┌─ Given data

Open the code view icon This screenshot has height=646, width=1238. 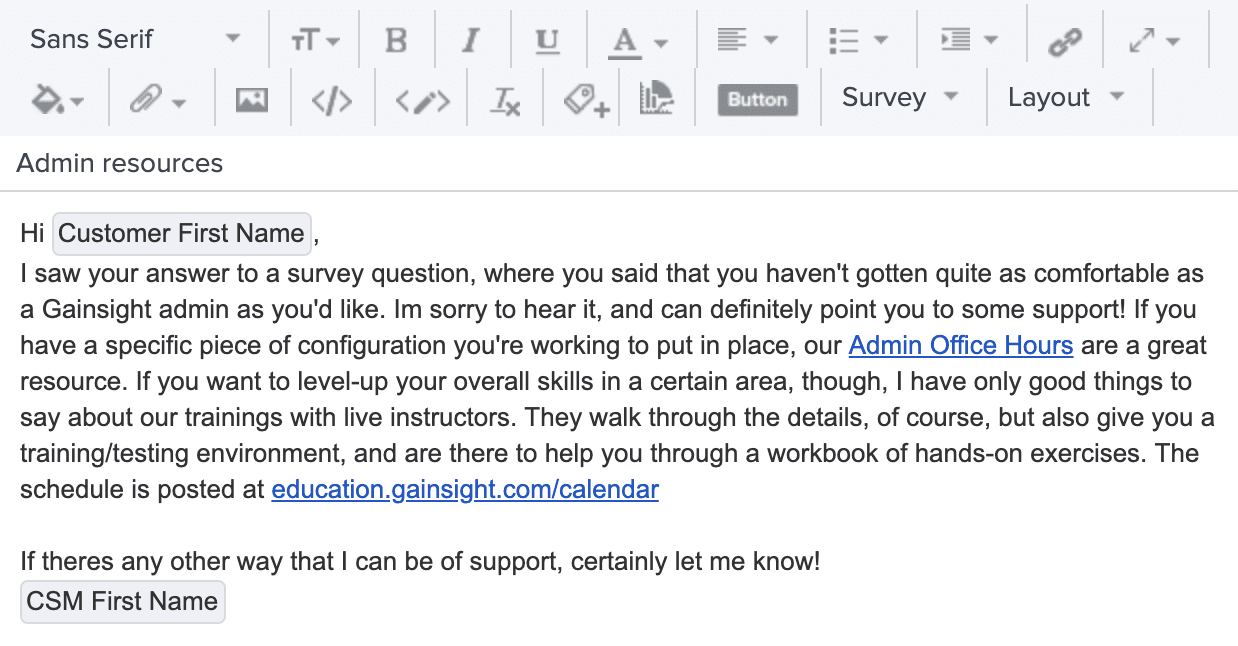(x=331, y=99)
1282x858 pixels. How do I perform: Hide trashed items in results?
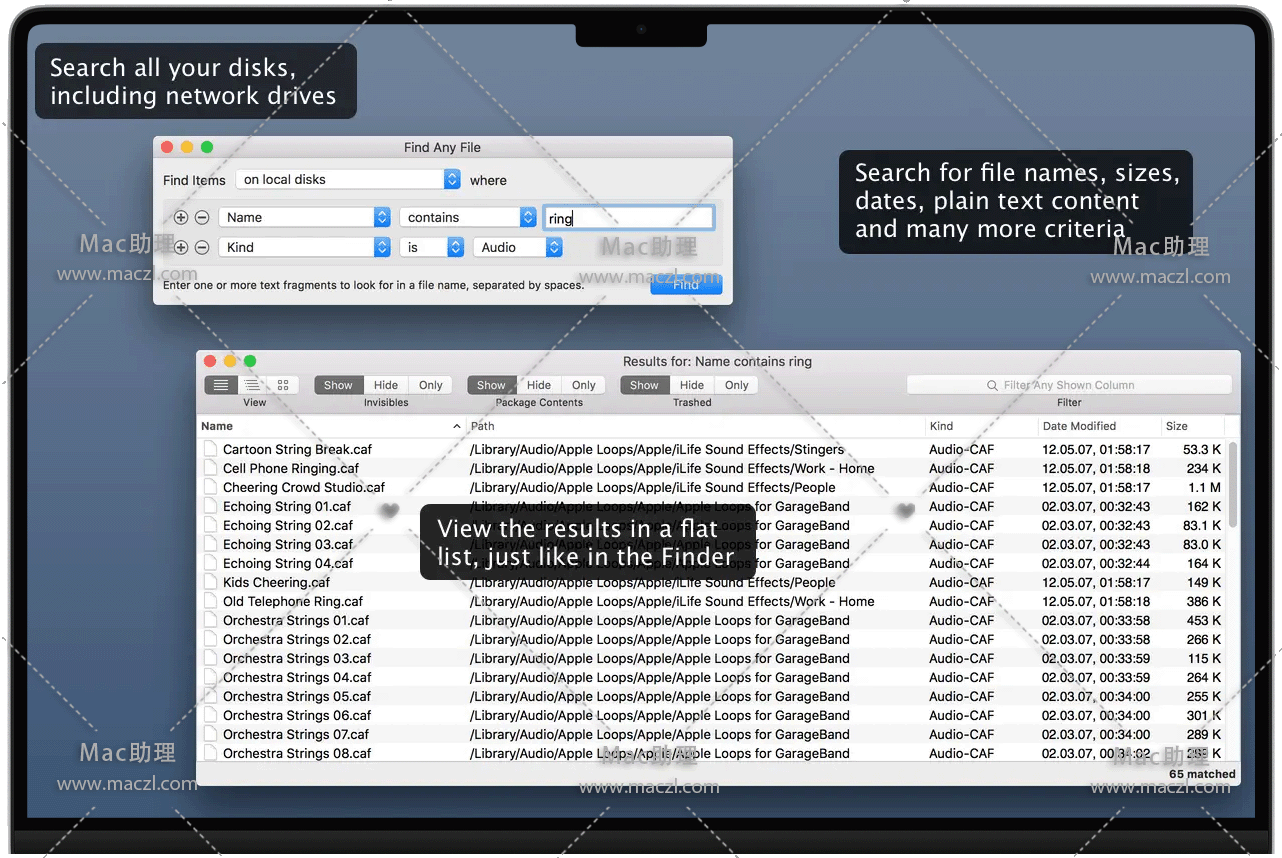tap(691, 385)
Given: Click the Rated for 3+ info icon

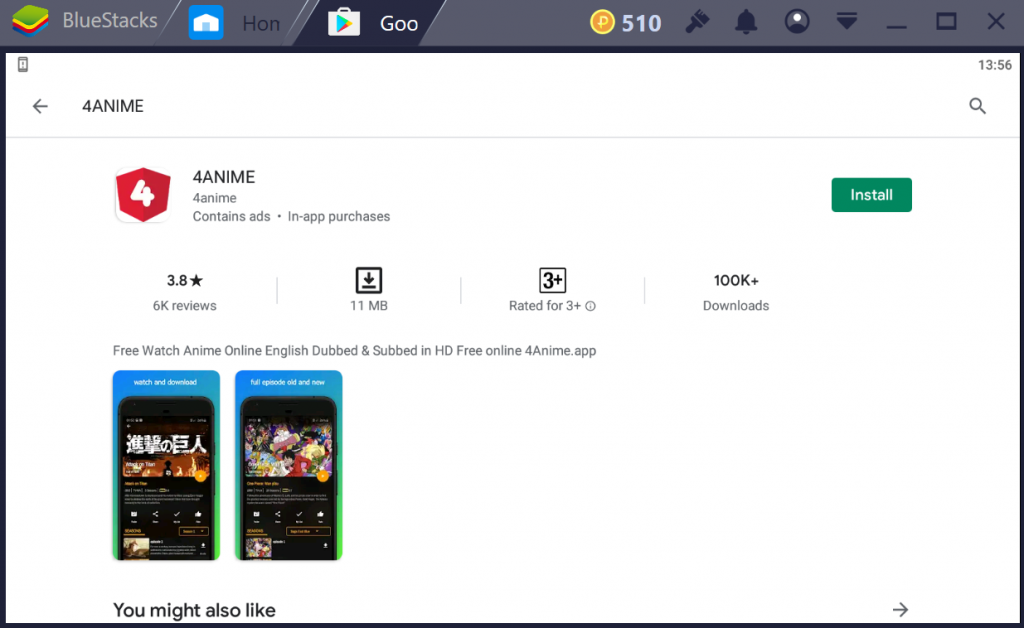Looking at the screenshot, I should [x=590, y=306].
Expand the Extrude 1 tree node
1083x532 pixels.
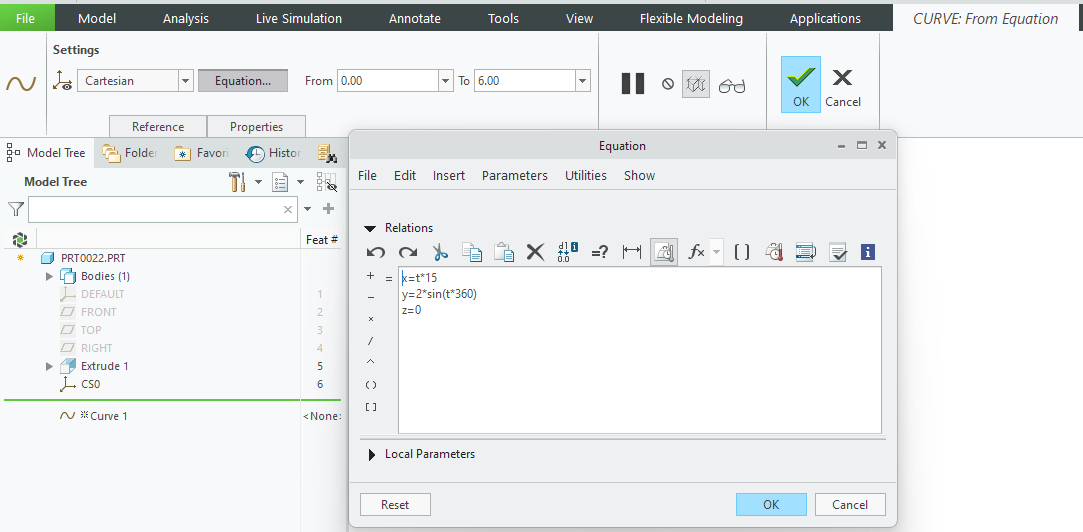(x=50, y=366)
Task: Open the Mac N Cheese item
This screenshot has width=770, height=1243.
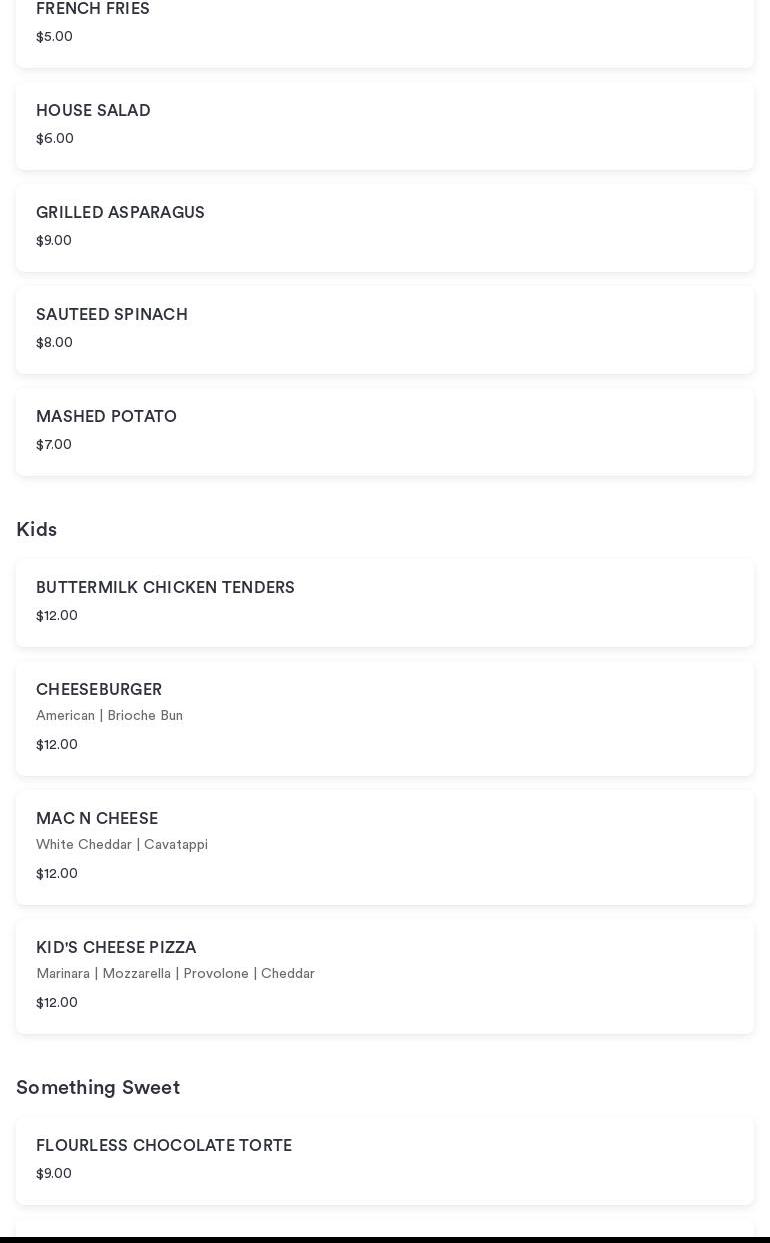Action: 385,847
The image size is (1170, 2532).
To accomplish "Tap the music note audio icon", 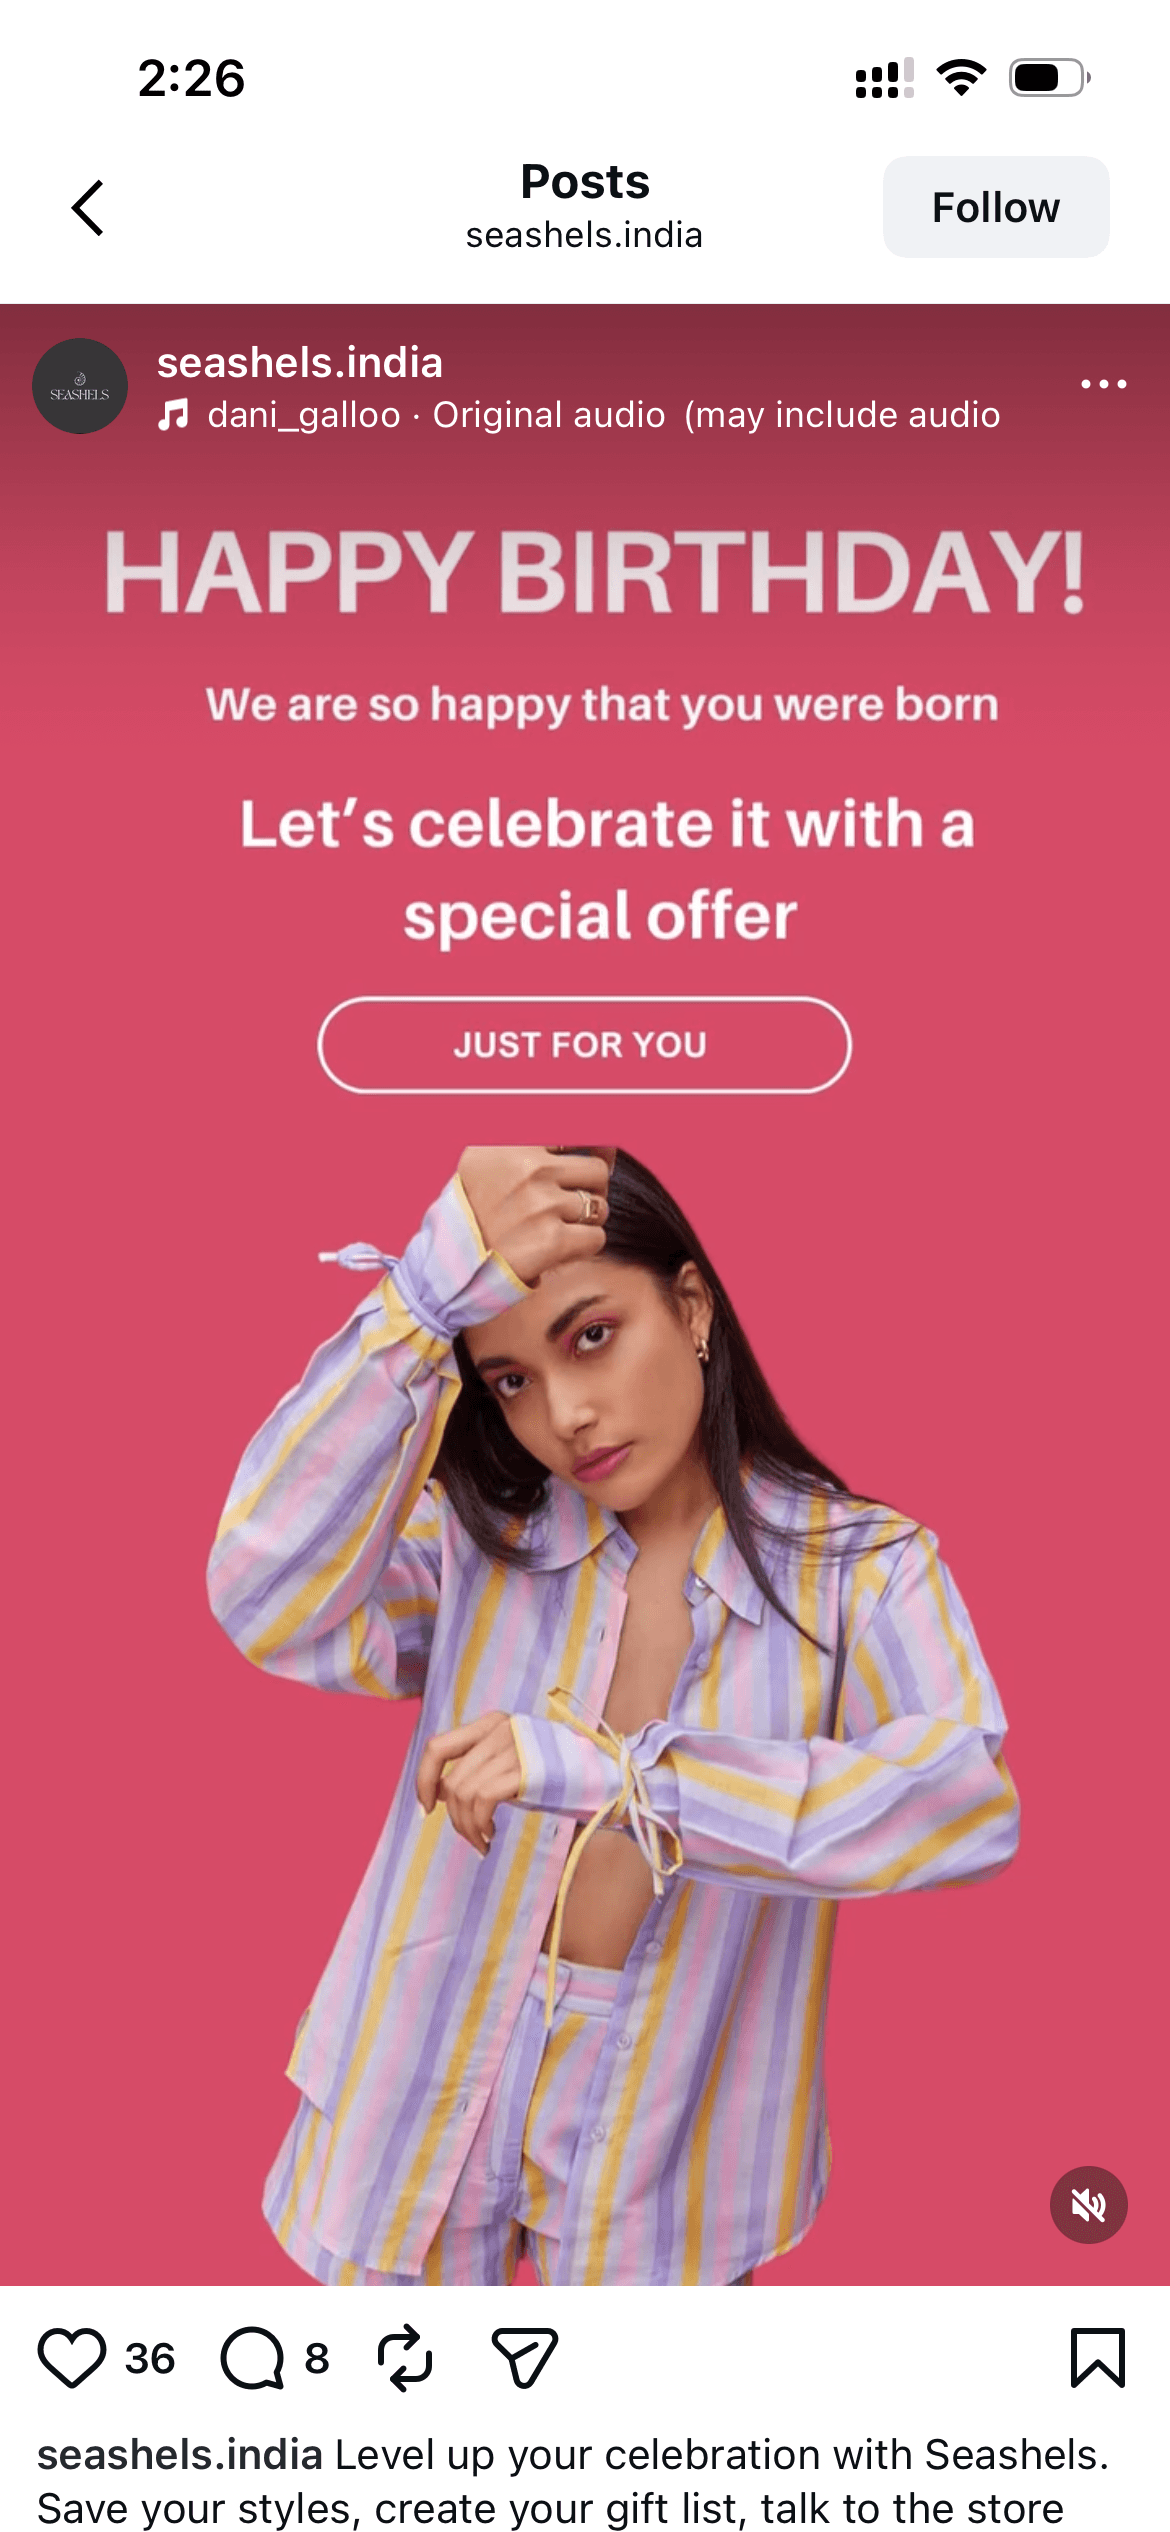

└─

** Instructions for the task **
Return the entries line for line and unchanged, from the line that contains "Given: Click the Rated for 3+ info icon" through the final line of the entries, with both included. Leave the pictures out of your answer.

** Complete response **
Given: Click the Rated for 3+ info icon

Looking at the screenshot, I should [x=590, y=306].
Expand the Extrude 1 tree node
1083x532 pixels.
(x=50, y=366)
Task: Open the Mac N Cheese item
This screenshot has width=770, height=1243.
Action: 385,847
The image size is (1170, 2532).
To accomplish "Tap the music note audio icon", 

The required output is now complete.